- _The problem_: Your answer should be a single number: the count of lines in the records below containing the word "will".

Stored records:
--- START ---
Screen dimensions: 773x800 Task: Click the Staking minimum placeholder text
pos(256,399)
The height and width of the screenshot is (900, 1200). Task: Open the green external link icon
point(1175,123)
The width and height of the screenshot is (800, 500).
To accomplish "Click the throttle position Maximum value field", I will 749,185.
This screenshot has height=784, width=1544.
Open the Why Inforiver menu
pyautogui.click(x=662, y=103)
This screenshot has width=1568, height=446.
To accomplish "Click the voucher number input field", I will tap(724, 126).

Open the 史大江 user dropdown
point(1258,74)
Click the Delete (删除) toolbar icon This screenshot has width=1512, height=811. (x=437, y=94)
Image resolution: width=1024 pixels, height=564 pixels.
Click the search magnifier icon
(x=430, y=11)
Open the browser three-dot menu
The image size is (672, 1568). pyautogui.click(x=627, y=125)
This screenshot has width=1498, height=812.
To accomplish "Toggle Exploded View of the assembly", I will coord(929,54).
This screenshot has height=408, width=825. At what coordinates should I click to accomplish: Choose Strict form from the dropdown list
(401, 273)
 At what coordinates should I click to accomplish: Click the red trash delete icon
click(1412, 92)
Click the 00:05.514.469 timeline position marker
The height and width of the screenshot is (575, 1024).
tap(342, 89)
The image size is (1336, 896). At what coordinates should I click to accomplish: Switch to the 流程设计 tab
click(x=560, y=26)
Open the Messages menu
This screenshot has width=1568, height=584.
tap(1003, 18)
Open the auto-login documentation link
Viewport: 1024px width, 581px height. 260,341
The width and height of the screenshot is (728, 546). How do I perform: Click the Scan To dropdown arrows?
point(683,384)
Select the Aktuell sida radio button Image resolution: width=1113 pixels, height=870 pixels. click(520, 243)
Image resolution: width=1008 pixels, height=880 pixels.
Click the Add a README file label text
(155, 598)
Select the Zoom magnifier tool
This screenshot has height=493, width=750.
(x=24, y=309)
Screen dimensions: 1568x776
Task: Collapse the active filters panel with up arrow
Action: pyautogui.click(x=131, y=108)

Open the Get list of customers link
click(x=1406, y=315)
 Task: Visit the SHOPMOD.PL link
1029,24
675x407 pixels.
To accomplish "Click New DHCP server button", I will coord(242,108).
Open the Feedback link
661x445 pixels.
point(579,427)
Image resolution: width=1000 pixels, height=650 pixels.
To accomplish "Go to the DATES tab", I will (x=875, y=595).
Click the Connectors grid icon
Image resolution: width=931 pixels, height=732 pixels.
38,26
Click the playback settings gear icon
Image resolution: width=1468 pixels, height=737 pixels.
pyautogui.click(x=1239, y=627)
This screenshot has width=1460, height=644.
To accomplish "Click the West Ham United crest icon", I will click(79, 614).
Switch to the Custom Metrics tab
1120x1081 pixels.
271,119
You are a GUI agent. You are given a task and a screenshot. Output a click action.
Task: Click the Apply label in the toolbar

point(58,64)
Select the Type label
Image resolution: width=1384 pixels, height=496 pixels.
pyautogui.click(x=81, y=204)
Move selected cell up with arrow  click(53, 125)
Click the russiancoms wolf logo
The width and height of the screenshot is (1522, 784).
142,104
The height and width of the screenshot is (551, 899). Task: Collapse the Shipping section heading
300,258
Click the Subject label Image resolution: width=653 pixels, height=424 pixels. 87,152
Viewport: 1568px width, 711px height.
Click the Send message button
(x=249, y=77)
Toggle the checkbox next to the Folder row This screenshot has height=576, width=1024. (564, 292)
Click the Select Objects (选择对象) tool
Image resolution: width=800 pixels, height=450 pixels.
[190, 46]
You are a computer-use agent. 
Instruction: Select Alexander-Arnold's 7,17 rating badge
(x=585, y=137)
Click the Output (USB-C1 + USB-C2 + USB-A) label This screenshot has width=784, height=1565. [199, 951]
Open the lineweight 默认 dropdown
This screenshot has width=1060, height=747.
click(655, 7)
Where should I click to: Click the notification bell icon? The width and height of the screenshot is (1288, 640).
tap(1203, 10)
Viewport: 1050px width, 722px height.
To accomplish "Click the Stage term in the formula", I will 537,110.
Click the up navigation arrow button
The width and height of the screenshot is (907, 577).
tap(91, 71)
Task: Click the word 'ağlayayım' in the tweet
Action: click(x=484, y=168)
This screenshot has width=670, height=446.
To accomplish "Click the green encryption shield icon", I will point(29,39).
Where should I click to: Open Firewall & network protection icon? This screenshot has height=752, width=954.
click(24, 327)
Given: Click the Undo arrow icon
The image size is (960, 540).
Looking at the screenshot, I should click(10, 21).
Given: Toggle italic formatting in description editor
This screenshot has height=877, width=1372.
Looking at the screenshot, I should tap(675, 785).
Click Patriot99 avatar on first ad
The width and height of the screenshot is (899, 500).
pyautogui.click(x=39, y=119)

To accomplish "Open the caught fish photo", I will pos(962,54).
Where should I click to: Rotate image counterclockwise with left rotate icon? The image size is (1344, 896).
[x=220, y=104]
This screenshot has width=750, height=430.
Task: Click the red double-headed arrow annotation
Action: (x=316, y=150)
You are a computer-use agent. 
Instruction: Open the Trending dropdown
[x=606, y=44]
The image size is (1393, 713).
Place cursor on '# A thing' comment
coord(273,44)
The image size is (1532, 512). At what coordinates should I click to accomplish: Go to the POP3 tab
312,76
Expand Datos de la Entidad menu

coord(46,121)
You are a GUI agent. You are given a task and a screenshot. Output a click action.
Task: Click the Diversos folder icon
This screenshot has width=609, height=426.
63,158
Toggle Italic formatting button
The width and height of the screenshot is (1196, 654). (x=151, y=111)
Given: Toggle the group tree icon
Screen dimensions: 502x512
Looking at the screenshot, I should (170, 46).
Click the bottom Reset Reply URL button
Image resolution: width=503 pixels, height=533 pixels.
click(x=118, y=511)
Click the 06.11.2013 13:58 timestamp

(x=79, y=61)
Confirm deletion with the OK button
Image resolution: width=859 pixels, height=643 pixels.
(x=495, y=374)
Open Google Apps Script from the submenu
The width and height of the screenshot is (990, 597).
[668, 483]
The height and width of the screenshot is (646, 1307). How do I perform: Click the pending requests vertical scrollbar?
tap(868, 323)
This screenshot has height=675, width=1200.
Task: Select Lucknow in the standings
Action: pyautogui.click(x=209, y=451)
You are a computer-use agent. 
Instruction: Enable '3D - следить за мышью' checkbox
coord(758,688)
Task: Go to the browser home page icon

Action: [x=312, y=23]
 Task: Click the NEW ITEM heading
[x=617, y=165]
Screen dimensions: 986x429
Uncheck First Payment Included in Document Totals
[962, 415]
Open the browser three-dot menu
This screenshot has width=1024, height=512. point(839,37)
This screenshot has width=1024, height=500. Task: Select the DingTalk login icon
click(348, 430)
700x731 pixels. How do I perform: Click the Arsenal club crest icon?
--- END ---
- _Solution to this exercise_: 9